Welcome to day 21 in the #AtoZChallenge. Today, I will be writing about my unusual interests. You see, like many autistic people, I tend to have interests that are intense and unusual in focus.
As a child, I was advanced for my age in math. When I was around six, my father taught me to do square and squareroot calculations. He used a set of squares (which were really computer chips) to teach me, laying three in one row and then squaring it to nine. I loved this.
When I was eight and the kids in my class were doing multiplication tables, this would be boring to me, as I had all tables from one to twelve memorized already. To make the activity useful for me anyway, I chose to start with the table of nineteen. Don’t ask me why I skipped thirteen to eighteen, but I did.

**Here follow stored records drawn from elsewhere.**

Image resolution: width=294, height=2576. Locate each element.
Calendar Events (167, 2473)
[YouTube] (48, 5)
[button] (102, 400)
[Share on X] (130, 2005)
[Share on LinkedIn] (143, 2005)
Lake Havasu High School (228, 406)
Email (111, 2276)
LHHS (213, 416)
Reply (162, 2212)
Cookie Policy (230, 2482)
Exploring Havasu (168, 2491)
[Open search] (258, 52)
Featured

When I was a bit older still, I taught myself to do calendar calculation. Most people not familiar with autism I encounter have never even heard of that skill, which is a common savant skill in autistics. It involves calculating on what day a certain date falls. Usually, this skill is presumed to be memory-based, but I actually knew the rules for doing it. I also learned about the change from Julian to Gregorian calendar in 1582 and took those ten days that were skipped into account when working with dates before then. I have a newspaper article from late 1999, which I still treasure, titled something like “the fight about time” in Dutch. It explained why the year 4000, unlike other centennial years divisible by 400, shouldn’t be a leap year. How fascinating!
Later, I developed other “unusual” special interests. For example, I used to draw maps when I was around ten or eleven. I always drew Italy, though I knew a lot about topography in general.
When I was in the psychiatric hospital and touring potential supported housing places, I had no idea about their location, except which trains and buses to use to get there. I wasn’t as good with topography anymore. I at one point had most bus routes in my province memorized from Wikipedia.